La violence des vents le 1er juillet a fait envoler les filets en place. Les dégâts sont, du coup, très importants sur les fruits, sans compter l’investissement de la structure paragrêle à reconsidérer.
Au-delà des conséquences immédiates sur la récolte, les arbres ont été malmenés. Sur les abricotiers, l’impact est important sur le bois, y compris sur le porte-greffe. La solution technique la plus adaptée serait d’arracher tant les risques de chancre et de bactériose sont élevés. Sur les cerisiers, une taille sévère sera à envisager, mais la récolte sera proche de zéro en 2020.
Contrairement aux fruits à noyaux, les pommiers sont mieux protégés avec un taux de couverture de l’ordre de 70 à 75 %. Globalement, les filets paragrêles ont fait leur office, mais la violence du vent le 1er juillet a néanmoins occasionné des dégâts sur ces structures : ancres béton soulevées, filets troués, élastiques à remplacer et même un filet envolé sur une parcelle de pêchers. Autant de réparations à prévoir avec un surcroit de travail et un surcoût financier. « Pour ceux qui étaient protégés, il y aura des réparations, mais ça ne met pas en péril l’exploitation », estime Mickaël Mazenod. L’inquiétude est grande en revanche pour les exploitations plus fragiles et notamment les jeunes agriculteurs : « Nous en avons trois récemment installés sur le territoire. Ils n’ont pas de réserve de trésorerie et ils n’auront pas de rentrée d’argent avant deux ans. »
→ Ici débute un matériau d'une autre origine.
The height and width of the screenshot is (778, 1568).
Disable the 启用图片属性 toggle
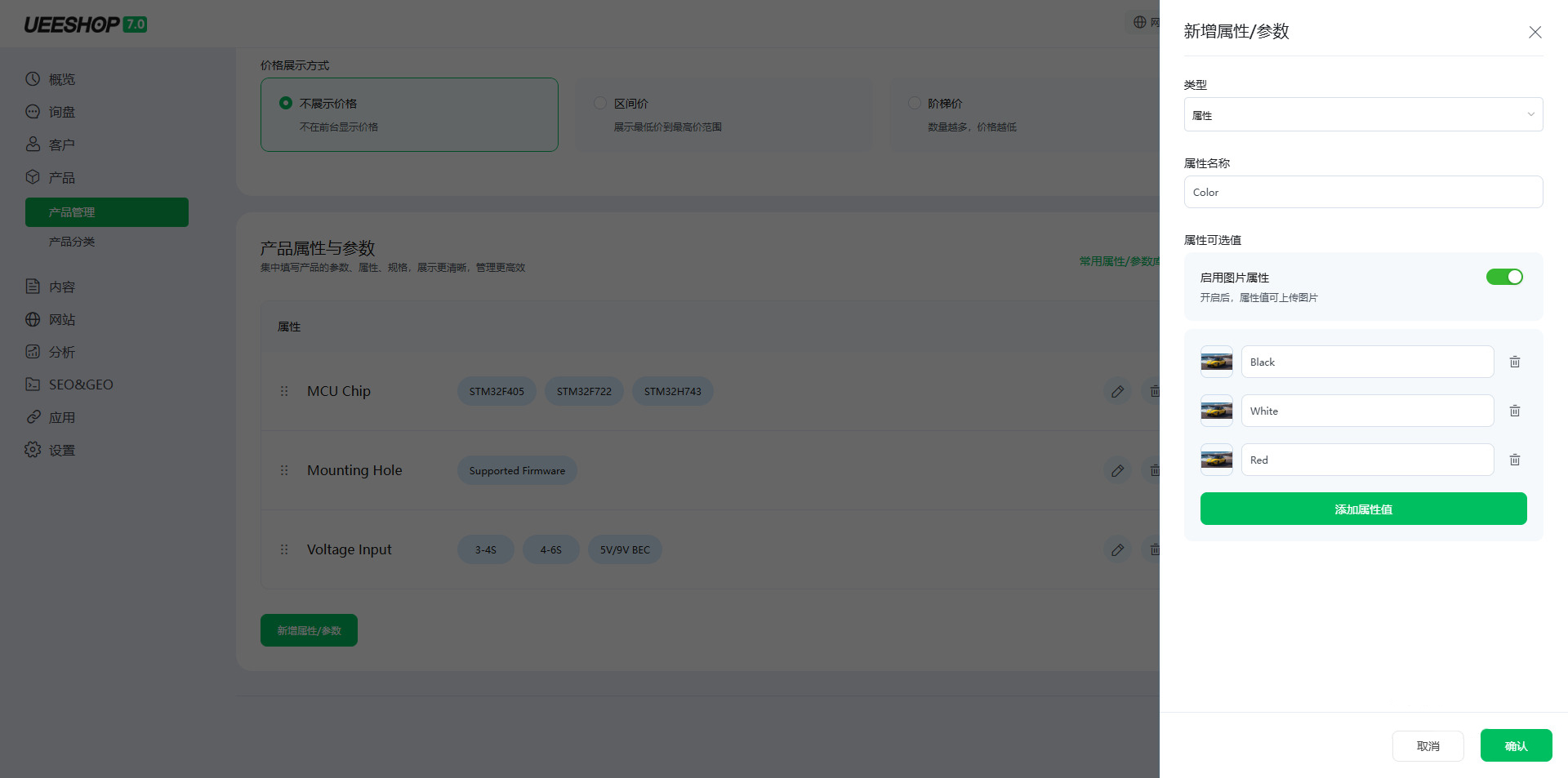pyautogui.click(x=1504, y=277)
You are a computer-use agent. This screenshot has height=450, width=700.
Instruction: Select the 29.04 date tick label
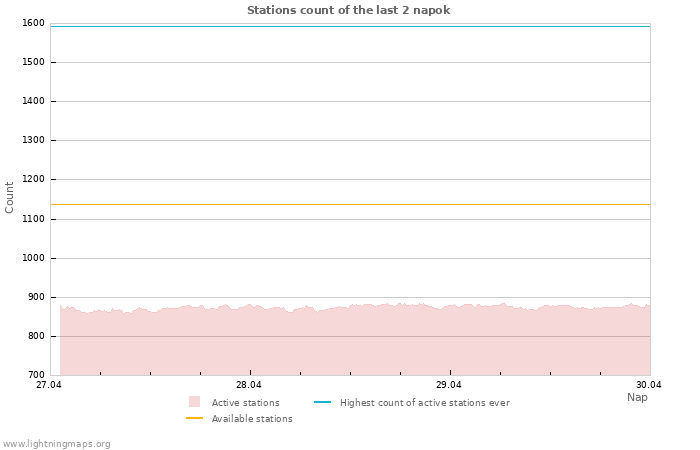point(449,384)
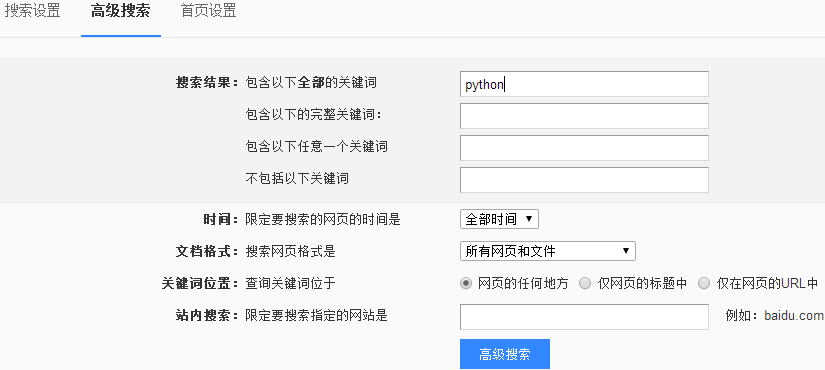Switch to the 搜索设置 tab

(32, 12)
Les responsables de la DDT ont rappelé que la grêle étant un risque assurable, les pertes de récolte ne seront pas éligibles aux calamités agricoles. Seules les pertes de fond pourront être prises en compte, c’est-à-dire les arbres couchés par le vent, les arbres taillés sévèrement, engendrant une perte de récolte d’au moins 30% l’année suivante et les arbres arrachés et replantés.  Concrètement, rares sont les arboriculteurs à être assuré contre la grêle : « c’est très cher et la franchise est élevée », déplore Mickaël.